Provided records below:

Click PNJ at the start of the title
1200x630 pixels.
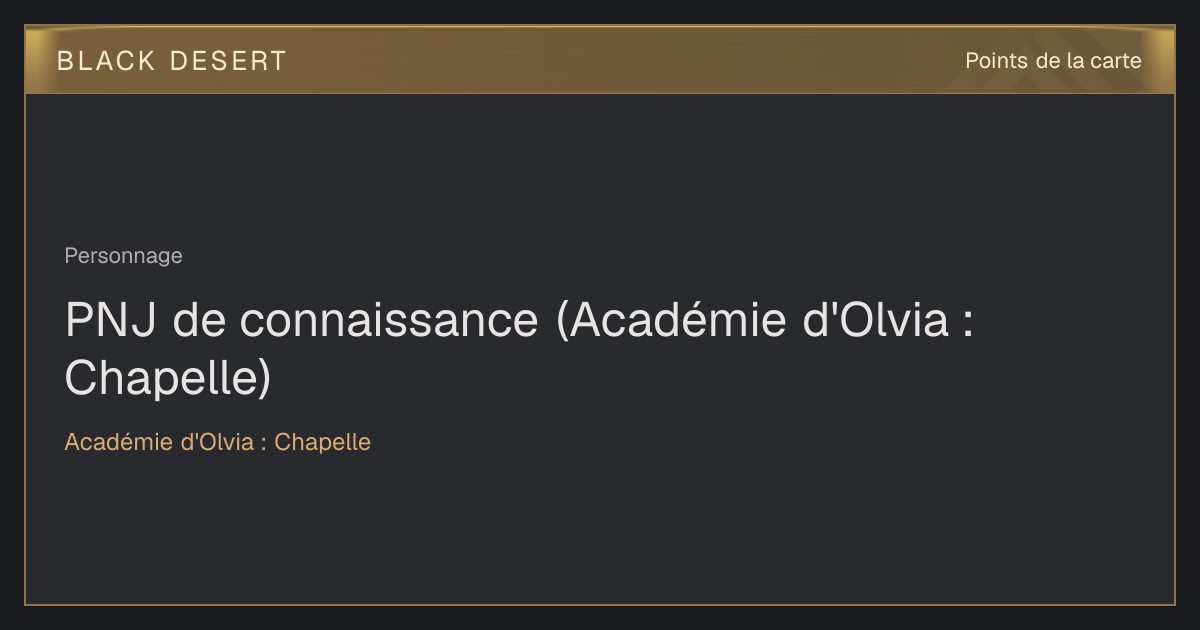(111, 321)
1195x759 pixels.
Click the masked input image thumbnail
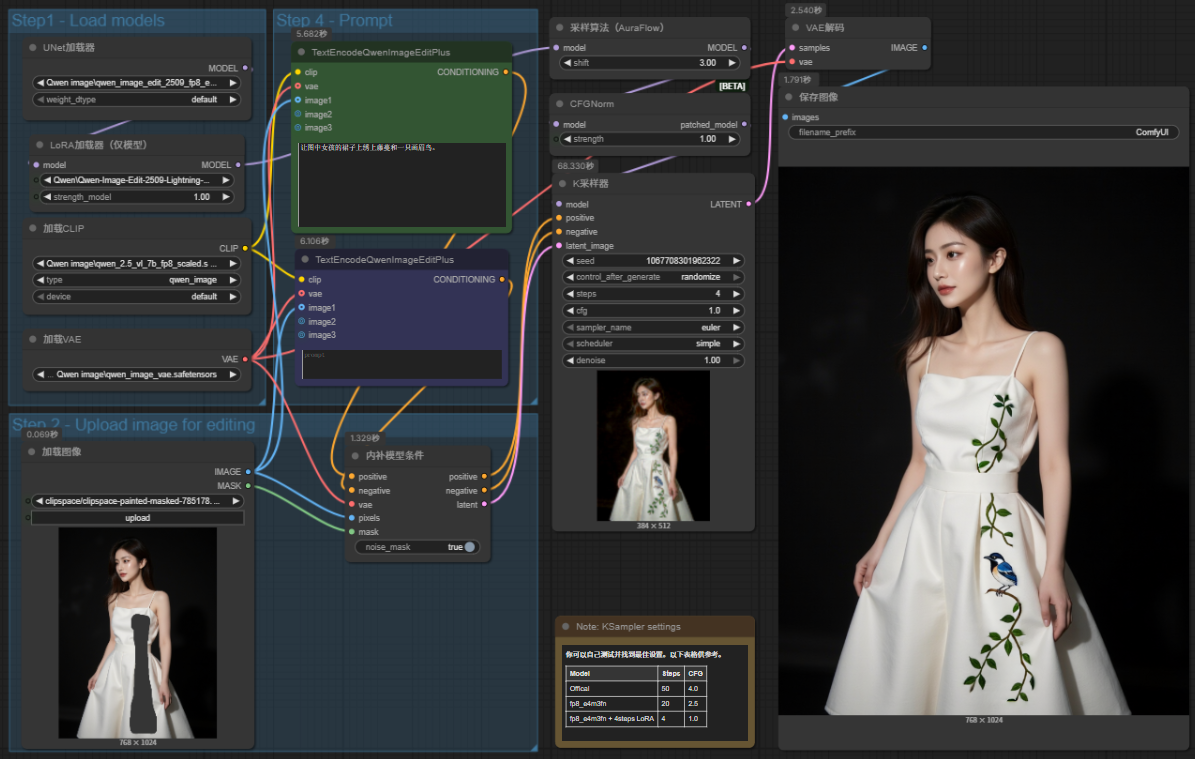pyautogui.click(x=137, y=632)
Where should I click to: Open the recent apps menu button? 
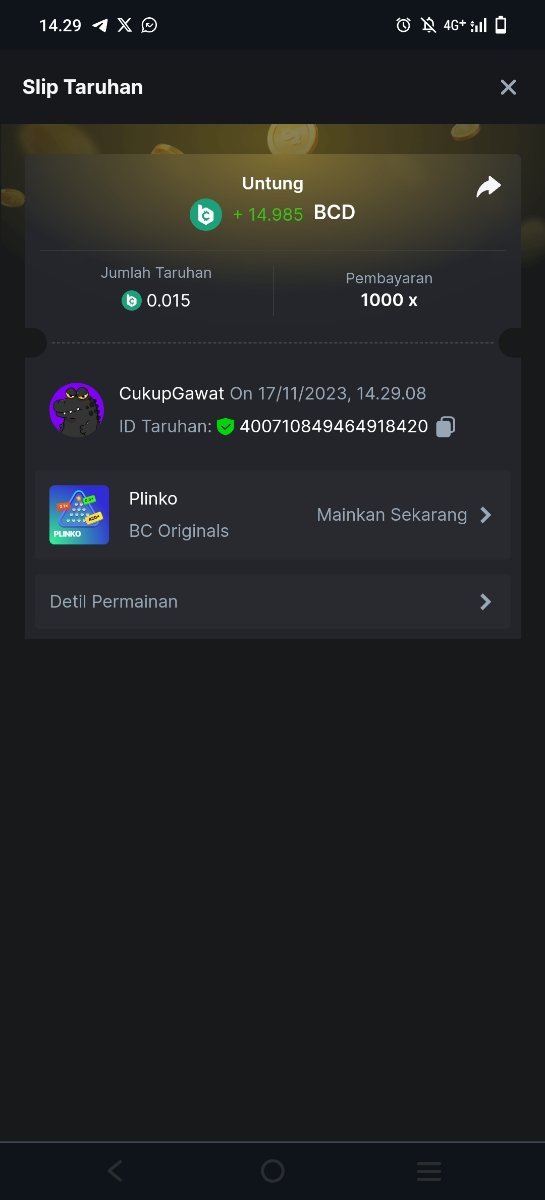[429, 1171]
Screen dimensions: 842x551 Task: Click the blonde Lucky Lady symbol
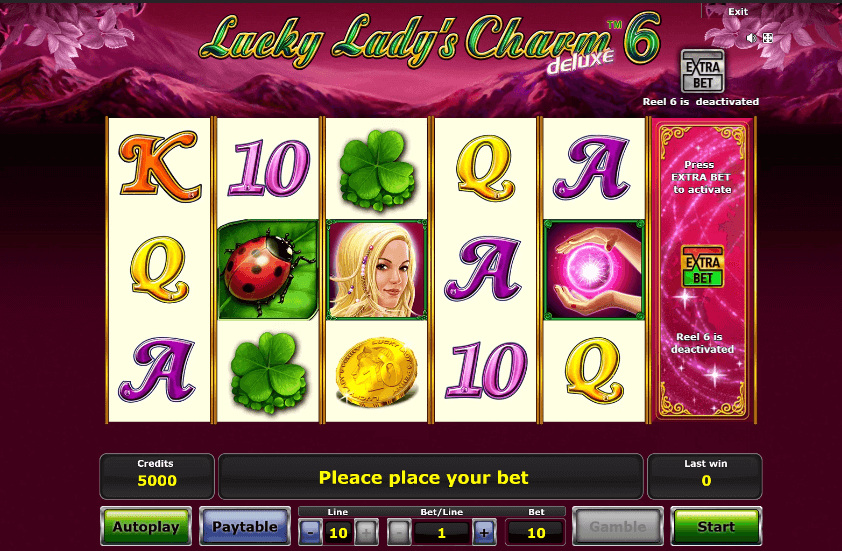pyautogui.click(x=376, y=270)
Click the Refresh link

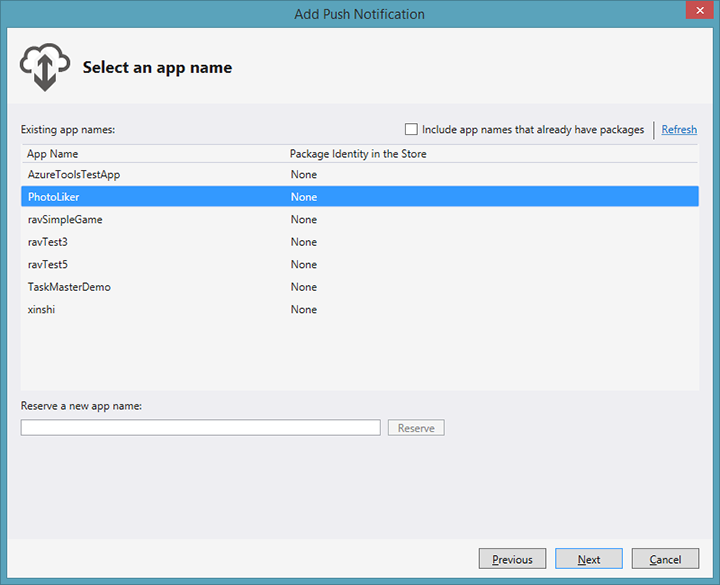pos(679,130)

End of Provided records.

**About this exercise**.
Give the data again exactly, without pictures.

**Task answer**.
Click PNJ at the start of the title
1200x630 pixels.
(111, 321)
1195x759 pixels.
Click the masked input image thumbnail
pyautogui.click(x=137, y=632)
Where should I click to: Open the recent apps menu button? 
[429, 1171]
Screen dimensions: 842x551 Task: Click the blonde Lucky Lady symbol
pyautogui.click(x=376, y=270)
Click the Refresh link

pos(679,130)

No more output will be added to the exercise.